**Passage provided:**
● ● ● ●
The product measures are not perfect measures. Here is a sketch of proof. A product measure M on \(\Omega =\{0,1\}^{\mathfrak {X}}\) is determined by a collection of numbers \(\{p_x:x\in {\mathfrak {X}}\}\) such that \(0<p_x<1\); it is a determinantal measure with the diagonal correlation kernel \(K_{{\text {diag}}}(x,y):=\delta _{xy}p_x\). Obviously, M is \({\mathcal {S}}\)-quasi-invariant, so that the state \(\tau [M]\) is well defined. A direct computation shows that

$$\begin{aligned} \tau [M](a^+_x a^-_y)=(p_x(1-p_x)p_y(1-p_y))^{1/2}, \quad x\ne y. \end{aligned}$$

Therefore, the only choice for the canonical kernel would be

$$\begin{aligned} K(x,x)=p_x, \qquad K(x,y)=(p_x(1-p_x)p_y(1-p_y))^{1/2}, \quad x\ne y. \end{aligned}$$

But \(\tau [M]\ne \varphi [K]\), because, for \(x_1\ne x_2\) one has

$$\begin{aligned} \tau [M](a^+_{x_2}a^+_{x_1}a^-_{x_1}a^-_{x_2})=\tau [M]((a^+_{x_1}a^-_{x_1})(a^+_{x_2}a^-_{x_2}))=p_{x_1}p_{x_2}, \end{aligned}$$

which is distinct from

$$\begin{aligned} \det \begin{bmatrix}K(x_1,x_1) &{} K(x_1,x_2)\\ K(x_2,x_1) &{} K(x_2,x_2)\end{bmatrix}=p_{x_1}p_{x_2}-p_{x_1}(1-p_{x_1})p_{x_2}(1-p_{x_2}). \end{aligned}$$

Remark 4.12

From the definition of the representation T[M] and the state \(\tau [M]\) it is seen that \(\tau [M]\) takes real values on all monomials composed from the generators \(a^+_xa^-_y\) of the algebra \({\mathfrak {A}}^0\). It follows, in particular, that canonical correlation kernels must be real valued.
● ● ● ●
**Jobs:**
1. Answer these from the passage on product measures, one line each:
(a) What condition must each number p_x satisfy?
(b) What is the diagonal correlation kernel of a product measure M?
(c) According to Remark 4.12, what property must canonical correlation kernels have?
2. Summarize the passage on product measures in two sentences.
3. Write out word for word the portion of the passage on product measures starting with "which is distinct" and going on through "be real valued.".

**Dataset excerpt:**
● ● ● ●
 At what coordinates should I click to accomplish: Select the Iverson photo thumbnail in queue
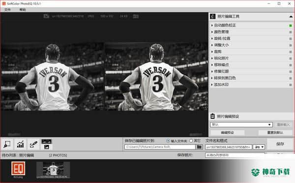coord(53,170)
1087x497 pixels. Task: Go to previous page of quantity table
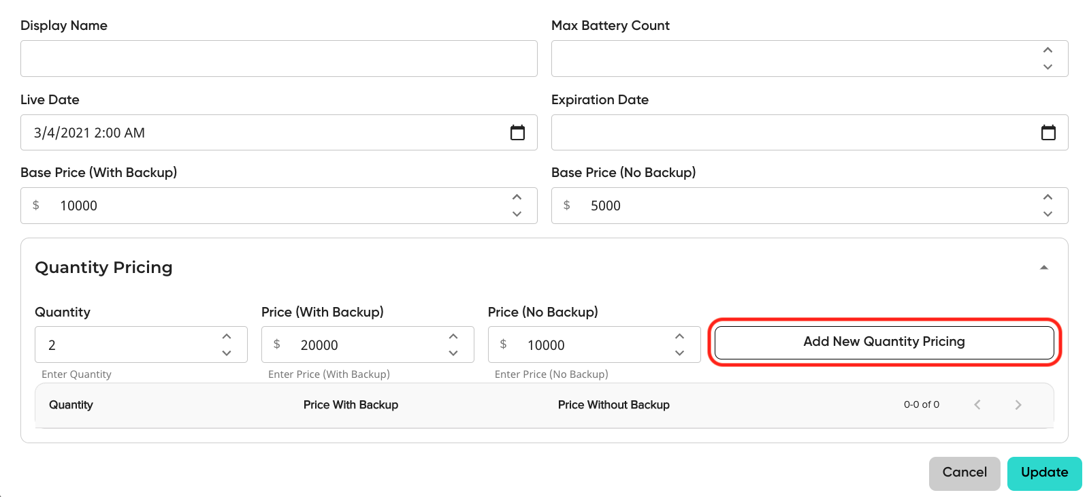977,404
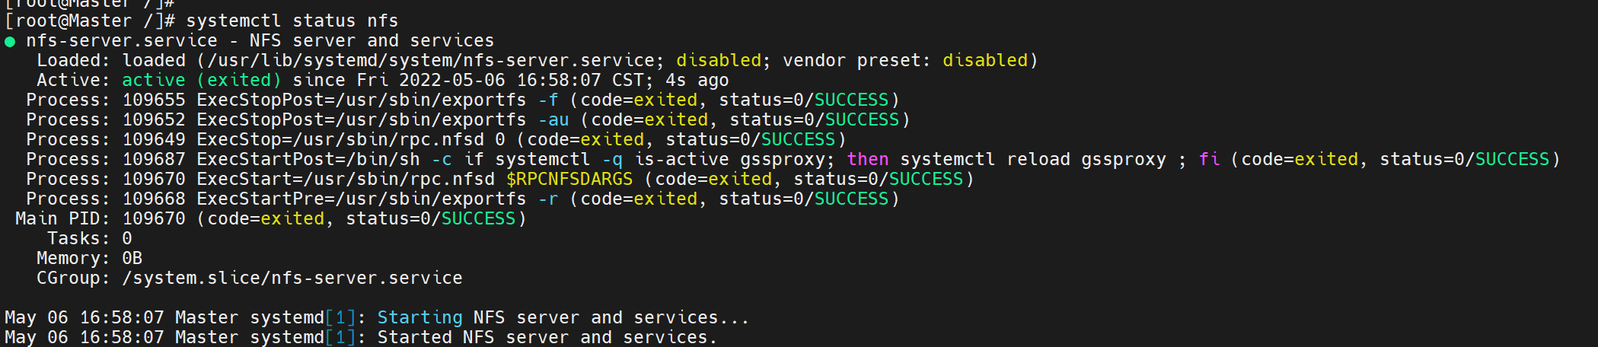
● ● ● ●
**Written responses:**
1.
(a) 0 < p_x < 1.
(b) K_diag(x,y) = δ_xy p_x.
(c) They must be real valued.

2. Product measures are not perfect measures: a product measure M on {0,1}^X is a determinantal measure with a diagonal correlation kernel, and the only possible canonical kernel K fails because τ[M] ≠ φ[K]. Remark 4.12 notes that τ[M] takes real values on all monomials built from the generators a^+_x a^-_y, so canonical correlation kernels must be real valued.

3.
which is distinct from

$$\begin{aligned} \det \begin{bmatrix}K(x_1,x_1) &{} K(x_1,x_2)\\ K(x_2,x_1) &{} K(x_2,x_2)\end{bmatrix}=p_{x_1}p_{x_2}-p_{x_1}(1-p_{x_1})p_{x_2}(1-p_{x_2}). \end{aligned}$$

Remark 4.12

From the definition of the representation T[M] and the state \(\tau [M]\) it is seen that \(\tau [M]\) takes real values on all monomials composed from the generators \(a^+_xa^-_y\) of the algebra \({\mathfrak {A}}^0\). It follows, in particular, that canonical correlation kernels must be real valued.